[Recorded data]
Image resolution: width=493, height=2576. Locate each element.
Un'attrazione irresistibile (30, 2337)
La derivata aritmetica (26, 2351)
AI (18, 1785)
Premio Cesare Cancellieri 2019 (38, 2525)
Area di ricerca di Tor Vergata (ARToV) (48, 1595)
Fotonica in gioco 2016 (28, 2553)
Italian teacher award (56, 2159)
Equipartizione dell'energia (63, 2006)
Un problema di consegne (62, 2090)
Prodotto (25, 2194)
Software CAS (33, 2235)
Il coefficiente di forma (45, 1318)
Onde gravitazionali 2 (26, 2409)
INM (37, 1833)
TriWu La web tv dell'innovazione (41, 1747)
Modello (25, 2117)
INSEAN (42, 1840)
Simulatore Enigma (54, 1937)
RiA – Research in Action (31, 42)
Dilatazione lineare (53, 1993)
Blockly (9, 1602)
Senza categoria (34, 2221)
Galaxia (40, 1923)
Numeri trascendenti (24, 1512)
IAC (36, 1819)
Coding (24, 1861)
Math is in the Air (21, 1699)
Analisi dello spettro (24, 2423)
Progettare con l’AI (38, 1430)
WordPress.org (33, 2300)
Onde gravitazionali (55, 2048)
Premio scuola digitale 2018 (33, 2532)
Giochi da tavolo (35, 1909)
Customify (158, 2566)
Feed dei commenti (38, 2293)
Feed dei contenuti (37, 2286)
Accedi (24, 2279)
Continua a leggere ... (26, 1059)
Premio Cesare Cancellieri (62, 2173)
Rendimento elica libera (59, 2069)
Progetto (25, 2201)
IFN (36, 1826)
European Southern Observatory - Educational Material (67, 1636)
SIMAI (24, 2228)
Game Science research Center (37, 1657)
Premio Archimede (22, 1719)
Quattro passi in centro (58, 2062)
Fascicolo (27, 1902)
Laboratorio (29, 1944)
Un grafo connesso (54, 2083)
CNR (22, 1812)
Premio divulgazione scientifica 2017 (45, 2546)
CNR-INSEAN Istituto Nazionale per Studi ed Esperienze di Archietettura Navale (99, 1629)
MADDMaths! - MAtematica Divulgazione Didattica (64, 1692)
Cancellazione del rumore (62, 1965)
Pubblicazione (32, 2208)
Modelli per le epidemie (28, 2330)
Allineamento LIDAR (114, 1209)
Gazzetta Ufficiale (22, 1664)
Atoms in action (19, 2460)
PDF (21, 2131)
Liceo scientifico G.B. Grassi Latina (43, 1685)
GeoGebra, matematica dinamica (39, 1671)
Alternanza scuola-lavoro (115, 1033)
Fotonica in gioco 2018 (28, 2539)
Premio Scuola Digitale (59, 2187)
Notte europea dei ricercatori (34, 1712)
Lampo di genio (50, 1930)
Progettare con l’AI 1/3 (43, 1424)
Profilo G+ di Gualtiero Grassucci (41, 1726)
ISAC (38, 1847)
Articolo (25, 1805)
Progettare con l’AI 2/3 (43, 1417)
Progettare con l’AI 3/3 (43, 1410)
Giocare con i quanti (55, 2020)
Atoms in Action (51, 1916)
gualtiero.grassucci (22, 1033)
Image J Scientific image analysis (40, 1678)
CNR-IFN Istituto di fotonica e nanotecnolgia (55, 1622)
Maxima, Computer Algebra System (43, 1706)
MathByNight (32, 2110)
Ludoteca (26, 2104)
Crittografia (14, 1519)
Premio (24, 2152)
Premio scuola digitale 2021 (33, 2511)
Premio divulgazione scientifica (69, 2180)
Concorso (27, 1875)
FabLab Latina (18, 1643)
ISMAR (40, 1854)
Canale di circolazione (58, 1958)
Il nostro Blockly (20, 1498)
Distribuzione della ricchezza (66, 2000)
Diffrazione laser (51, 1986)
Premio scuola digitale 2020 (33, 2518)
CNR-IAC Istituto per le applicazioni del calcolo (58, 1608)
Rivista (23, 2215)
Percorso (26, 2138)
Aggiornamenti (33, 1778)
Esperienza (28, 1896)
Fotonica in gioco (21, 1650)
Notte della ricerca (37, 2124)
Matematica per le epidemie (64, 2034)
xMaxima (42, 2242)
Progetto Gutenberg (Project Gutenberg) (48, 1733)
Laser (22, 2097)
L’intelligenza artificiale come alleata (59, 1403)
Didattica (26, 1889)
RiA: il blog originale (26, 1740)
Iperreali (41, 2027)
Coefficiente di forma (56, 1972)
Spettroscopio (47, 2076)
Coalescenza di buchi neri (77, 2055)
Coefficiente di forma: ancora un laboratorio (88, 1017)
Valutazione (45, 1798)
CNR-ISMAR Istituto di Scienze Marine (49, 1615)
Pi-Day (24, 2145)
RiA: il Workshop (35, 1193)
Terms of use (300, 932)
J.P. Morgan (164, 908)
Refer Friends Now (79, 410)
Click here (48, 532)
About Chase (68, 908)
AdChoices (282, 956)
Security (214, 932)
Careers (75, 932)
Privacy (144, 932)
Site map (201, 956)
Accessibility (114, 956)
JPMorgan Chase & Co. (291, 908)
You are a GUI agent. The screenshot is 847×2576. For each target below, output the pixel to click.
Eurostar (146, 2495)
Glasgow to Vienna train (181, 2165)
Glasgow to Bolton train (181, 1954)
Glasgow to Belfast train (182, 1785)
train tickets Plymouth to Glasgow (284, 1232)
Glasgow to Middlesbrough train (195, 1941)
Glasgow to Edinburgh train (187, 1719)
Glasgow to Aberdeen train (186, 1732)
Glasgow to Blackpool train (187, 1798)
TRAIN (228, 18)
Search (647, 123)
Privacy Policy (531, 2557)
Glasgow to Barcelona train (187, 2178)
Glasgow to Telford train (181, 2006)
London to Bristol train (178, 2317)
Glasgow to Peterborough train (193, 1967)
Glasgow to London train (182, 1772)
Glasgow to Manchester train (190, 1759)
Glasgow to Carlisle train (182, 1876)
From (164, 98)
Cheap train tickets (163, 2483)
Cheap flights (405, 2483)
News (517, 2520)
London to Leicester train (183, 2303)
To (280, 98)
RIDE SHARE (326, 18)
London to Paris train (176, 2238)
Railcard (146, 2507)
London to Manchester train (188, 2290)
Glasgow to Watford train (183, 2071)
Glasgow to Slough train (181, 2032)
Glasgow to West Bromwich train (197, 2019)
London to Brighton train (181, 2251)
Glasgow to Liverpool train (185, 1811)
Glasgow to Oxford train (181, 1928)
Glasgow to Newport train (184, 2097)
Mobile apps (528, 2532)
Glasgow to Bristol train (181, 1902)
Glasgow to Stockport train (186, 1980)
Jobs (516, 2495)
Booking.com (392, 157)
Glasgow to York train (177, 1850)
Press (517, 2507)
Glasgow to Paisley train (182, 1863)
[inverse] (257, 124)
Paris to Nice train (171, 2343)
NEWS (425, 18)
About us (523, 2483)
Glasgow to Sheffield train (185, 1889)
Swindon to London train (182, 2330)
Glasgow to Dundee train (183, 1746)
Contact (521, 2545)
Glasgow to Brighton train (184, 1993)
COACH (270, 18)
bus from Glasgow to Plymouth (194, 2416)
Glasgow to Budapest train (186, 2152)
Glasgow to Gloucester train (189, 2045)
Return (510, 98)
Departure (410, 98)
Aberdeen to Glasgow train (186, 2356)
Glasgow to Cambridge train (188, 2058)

# [Task item]
Identify each line in the records above that contains the word "INSEAN", and copy it out in full.

# [Response below]
INSEAN (42, 1840)
CNR-INSEAN Istituto Nazionale per Studi ed Esperienze di Archietettura Navale (99, 1629)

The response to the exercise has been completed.